Das betreute Einzelwohnen

Ansprechpartnerinnen:
Renate Scheiner, Diplom-Pädagogin
Carolin Haas, Sozialtherapeutische Fachkraft
Christine Weber, Erzieherin
Julia Gerstner, Sozialpädagogin (B.A.)
Balthasar-Neumann-Platz 1
97440 Werneck

Tel: 09722/948511
Mail: betreutes-wohnen@aufwind-ev.de

In Einzelappartements des Personalwohngebäudes der Krankenhausverwaltung Schloss Werneck oder in angemieteten Wohnungen in Werneck stehen Plätze des betreuten Einzelwohnens für chronisch psychisch kranke Menschen zur Verfügung. Sie sind für Betroffene konzipiert, die vorübergehend oder auch dauerhaft einen neuen Lebensmittelpunkt jenseits der Betreuungsleistungen von vollstationären Wohnheimen finden wollen oder mit entsprechender Hilfestellung und Förderung mittel- und längerfristig eine selbständige Lebensführung in einer eigenen Wohnung planen.

Das Raumangebot

Die Einzelappartements verfügen über einen Wohn-/Schlafraum, ein eigenes Bad mit Toilette, einen Balkon oder eine Terrasse und eine Gemeinschaftsküche auf dem jeweiligen Stockwerk. Die darüber hinaus angemieteten Wohnungen sind individuell geschnitten.

Die Betreuung

Die Bewohner des betreuten Einzelwohnens erhalten von einer Diplom-Sozialpädagogin je nach individuellem Bedarf zwischen vier und neun Stunden wöchentlich zu vereinbarten Terminen Anleitung, Unterstützung und Betreuung. Ergänzend werden Hilfestellungen von bis zu 4 Stunden wöchentlich durch ehrenamtliche Bürgerhelfer geboten.

Das Betreuungsangebot

Die Bewohner müssen vor Aufnahme in das betreute Einzelwohnen mit ihrem Wohnsitz in Unterfranken gemeldet sein. Da Betreuungsleistungen durch Fachpersonal i. d. R. lediglich stundenweise von Montag bis Freitag zur Verfügung gestellt werden können, sollten die Bewohner über ausreichende Fähigkeiten zur Bewältigung des Alltags verfügen und die Bereitschaft mitbringen, einer stundenweisen Beschäftigung (z. B. im Tageszentrum des Aufwind e. V.) nachzugehen.

Die Ausschlusskriterien

Die Kosten

geldDie Betreuungsleistungen werden im Rahmen der Eingliederungshilfe durch den überörtlichen Sozialhilfeträger finanziert. Hilfesuchende mit überdurchschnittlichem Einkommen oder Vermögen müssen sich ggf. an den Betreuungskosten beteiligen. Dies ist im Wege des Kostenübernahmeantrages beim zuständigen Sozialhilfeträger (i. d. R. beim Bezirk Unterfranken) abzuklären.

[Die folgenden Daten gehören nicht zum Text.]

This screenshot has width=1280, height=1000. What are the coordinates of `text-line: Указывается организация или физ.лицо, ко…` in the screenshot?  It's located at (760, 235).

Darüber hinaus entstehen Kosten für Miete, Verpflegung und Unterhalt, die bei Bedarf vom örtlichen Sozialhilfeträger auf Antrag übernommen werden.

Das Aufnahmeverfahren

Der grundsätzliche Betreuungsbedarf im betreuten Einzelwohnen wird in der Regel telefonisch mit dem Betroffenen selbst, mit Angehörigen, gesetzlichen Betreuern oder mit professionell in Diensten und Einrichtungen der psychiatrischen Versorgung Tätigen abgeklärt.
Bei genereller Indikation und Interesse des Betroffenen findet ein Aufnahmegespräch mit der zuständigen Fachkraft statt, bei dem die Erwartungen des Betroffenen, sein konkreter Unterstützungsbedarf und die zur Verfügung stehenden Betreuungsleistungen abgeklärt werden.

In einem nächsten Schritt wird gemäß dem „Gesamtplanverfahren des Verbandes der Bayerischen Bezirke“ das Aufnahmeverfahren abgewickelt (Sozialbericht, Ärztlicher Bericht, ggf. Kostenübernahmeantrag beim überörtlichen Sozialhilfeträger).

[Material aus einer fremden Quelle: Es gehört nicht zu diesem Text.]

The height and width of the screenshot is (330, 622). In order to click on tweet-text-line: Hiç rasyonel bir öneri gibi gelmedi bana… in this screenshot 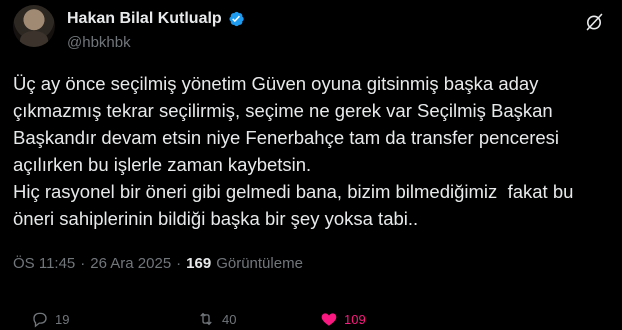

Voraussetzung für die Aufnahme ist dann eine positive fachliche Stellungnahme des Sozialpädagogischen Dienstes des überörtlichen Sozialhilfeträgers sowie ggf. ein Kostenübernahmebescheid.
Vor der Aufnahme ist eine schriftliche vertragliche Vereinbarung über die Miet- und Betreuungskonditionen obligatorisch.

Mit der Aufnahme beginnt eine dreimonatige Probezeit, in der das Vertragsverhältnis beiderseits ohne Angabe von Gründen innerhalb von 14 Tagen aufgelöst werden kann. Danach gilt eine dreimonatige Kündigungsfrist.